:: EXTRACT ::
▼

Next Year’s 3-D Printers Promise Big Things — Really Big Things - replicatorblog
http://www.wired.com/design/2012/11/big-3d-printers-euromold-2012/

======
micro_cam
I expect ski boots to be the first consumer breakthrough 3d printed product.
Personalized fit matters immensely, so much so that it is common to pay
someone to grind and stretch an existing shell and/or to use exotic heat
moldable or vacuum fit liners.

Further they are fairly expensive and one of the main cost of producing a new
model is the cost of producing molds in each shell size. The market is also
large enough to justify significant investment but also very receptive too new
boutique products.

(Any one with a 3d printer feel free to use this business idea so I can buy a
pair and stop my feet from hurting.)

------
breckinloggins
It's fun to imagine the type of replicator a Type I civilization might be able
to produce. Imagine a machine that takes hydrogen and energy (or just energy)

▲

:: LISTED RECORDS ::
▼

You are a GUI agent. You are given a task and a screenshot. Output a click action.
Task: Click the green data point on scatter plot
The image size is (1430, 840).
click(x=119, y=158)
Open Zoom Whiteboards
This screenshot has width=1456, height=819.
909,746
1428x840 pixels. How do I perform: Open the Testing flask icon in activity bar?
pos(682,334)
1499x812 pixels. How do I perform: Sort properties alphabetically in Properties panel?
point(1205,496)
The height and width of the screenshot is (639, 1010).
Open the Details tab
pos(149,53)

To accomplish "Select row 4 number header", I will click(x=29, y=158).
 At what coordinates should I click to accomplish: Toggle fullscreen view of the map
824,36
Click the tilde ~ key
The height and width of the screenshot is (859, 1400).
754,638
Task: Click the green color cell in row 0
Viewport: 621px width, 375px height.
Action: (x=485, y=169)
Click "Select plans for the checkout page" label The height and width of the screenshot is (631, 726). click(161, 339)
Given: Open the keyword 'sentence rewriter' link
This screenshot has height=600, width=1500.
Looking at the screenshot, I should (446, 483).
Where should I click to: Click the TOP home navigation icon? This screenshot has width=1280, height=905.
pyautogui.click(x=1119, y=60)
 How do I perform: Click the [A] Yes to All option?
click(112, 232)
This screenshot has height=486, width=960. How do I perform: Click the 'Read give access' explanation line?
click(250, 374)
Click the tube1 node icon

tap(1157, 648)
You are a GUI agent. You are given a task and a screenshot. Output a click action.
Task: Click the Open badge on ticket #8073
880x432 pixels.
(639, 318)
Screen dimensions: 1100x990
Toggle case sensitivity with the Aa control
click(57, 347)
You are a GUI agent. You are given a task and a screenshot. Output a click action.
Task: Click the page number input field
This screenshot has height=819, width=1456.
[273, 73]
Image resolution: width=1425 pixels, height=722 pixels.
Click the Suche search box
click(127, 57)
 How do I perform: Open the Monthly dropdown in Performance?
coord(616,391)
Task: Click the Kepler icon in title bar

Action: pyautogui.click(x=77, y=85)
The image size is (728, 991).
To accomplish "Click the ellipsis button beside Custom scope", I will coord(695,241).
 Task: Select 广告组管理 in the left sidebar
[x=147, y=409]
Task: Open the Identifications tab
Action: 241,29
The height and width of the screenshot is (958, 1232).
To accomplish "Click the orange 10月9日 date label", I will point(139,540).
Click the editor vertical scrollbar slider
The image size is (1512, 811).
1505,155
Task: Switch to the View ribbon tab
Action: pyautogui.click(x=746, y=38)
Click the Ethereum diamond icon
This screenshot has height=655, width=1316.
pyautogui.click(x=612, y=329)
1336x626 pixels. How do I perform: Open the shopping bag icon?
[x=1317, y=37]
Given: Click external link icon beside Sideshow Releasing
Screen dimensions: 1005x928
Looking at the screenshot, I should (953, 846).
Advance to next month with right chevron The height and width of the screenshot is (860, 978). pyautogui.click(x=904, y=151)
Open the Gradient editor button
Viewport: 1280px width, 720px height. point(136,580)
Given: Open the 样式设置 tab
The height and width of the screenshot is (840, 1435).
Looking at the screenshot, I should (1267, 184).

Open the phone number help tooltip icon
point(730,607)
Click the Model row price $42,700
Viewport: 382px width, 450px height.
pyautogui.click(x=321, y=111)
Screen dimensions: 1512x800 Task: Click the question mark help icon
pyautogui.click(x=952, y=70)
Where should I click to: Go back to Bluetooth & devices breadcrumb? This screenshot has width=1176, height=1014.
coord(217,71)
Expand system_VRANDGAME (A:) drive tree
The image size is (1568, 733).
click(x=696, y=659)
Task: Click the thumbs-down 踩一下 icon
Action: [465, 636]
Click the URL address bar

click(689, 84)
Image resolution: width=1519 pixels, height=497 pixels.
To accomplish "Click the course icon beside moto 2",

▲

:: OBJECTIVES ::
- a) Revise the part of the 3-D printer thread that opens with the words containing "Personalized fit matters" and closes with "feet from hurting.)", substituting "casts" for "molds".
- b) Resume the 3-D printer thread after its last line by extending the comment it ends on.

:: ANSWERS TO THE EXERCISES ::
- a)
Personalized fit matters immensely, so much so that it is common to pay
someone to grind and stretch an existing shell and/or to use exotic heat
moldable or vacuum fit liners.

Further they are fairly expensive and one of the main cost of producing a new
model is the cost of producing casts in each shell size. The market is also
large enough to justify significant investment but also very receptive too new
boutique products.

(Any one with a 3d printer feel free to use this business idea so I can buy a
pair and stop my feet from hurting.)

- b)
and builds, from the subatomic particles up, all the elements needed for
production (just as stars do). Then, using a combination of scaffolding,
precise placement, and self-replicating nano-structures, creates any object,
organic or otherwise. Who knows, we may ultimately figure out how to
manipulate a more fundamental physical substrate than just "packets of energy
orbiting each other" and so create exotic but stable condensates and states of
matter we can now only imagine. This would be something akin to using the
hypothetical "quantum foam" as a sculpting material.

Granted, this all requires physics that aren't currently understood and may
not even exist, and the amount of energy required would be staggering, but a
true "anything replicator" would surpass the Star Trek vision into something
that needed no "raw materials" at all except energy.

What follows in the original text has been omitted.